EXERCISE GOAL ->
Please answer these questions from the article on the Weizmann Institute strike:
(a) On what date did the Iranian missile strikes hit the campus?
(b) What post does Roee Ozeri hold at Weizmann?
(c) What disease do the laboratories that took most of the damage study?

TEXT EXCERPT ->

____________

The conflict that began last week when Israeli drone and missile attacks destroyed nuclear facilities and killed top officials and weapons scientists in Iran has also devastated a top Israeli science institution, the Weizmann Institute of Science in Rehovot. On 15 June, retaliatory missile strikes by Iran caused catastrophic damage to two major campus structures: a facility to house chemistry and material science labs that was scheduled to open this year and an existing building devoted to life and computational sciences. Hundreds of scientists at the university in Rehovot have lost a year or more of work in the rubble.
“Clearly we are a target,” says physicist Roee Ozeri, Weizmann’s vice president for development and communications. Although dozens have been killed by Iranian missiles elsewhere in Israel and hundreds have died in Iran, there were no reported injuries at the prestigious institute, which has some 500 housing units on campus for visiting faculty, postdocs, and students. Ozeri says Weizmann has now evacuated visitors to hotels off campus and the school is currently closed to faculty and staff.
Although it is strongest in the life sciences, Weizmann conducts some research in partnership with the Israeli military related to computer science, energy, and medicine, which some on social media have suggested may have made it a target for Iran. But most of the damage was done to laboratories that research cancer.

____________

GIVEN INFORMATION ->
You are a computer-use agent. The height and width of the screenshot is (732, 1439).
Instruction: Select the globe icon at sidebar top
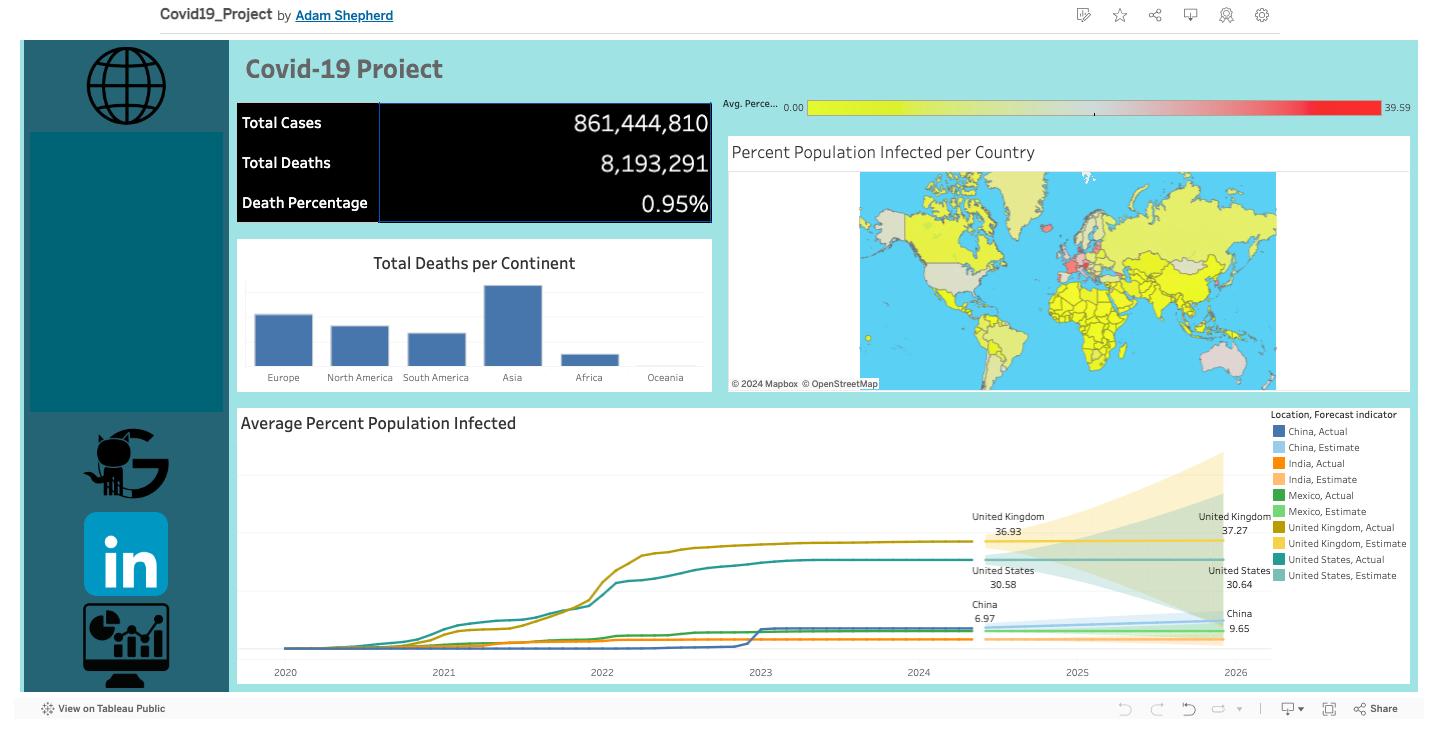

____________

TASK ANSWER ->
(a) 15 June
(b) Vice president for development and communications
(c) Cancer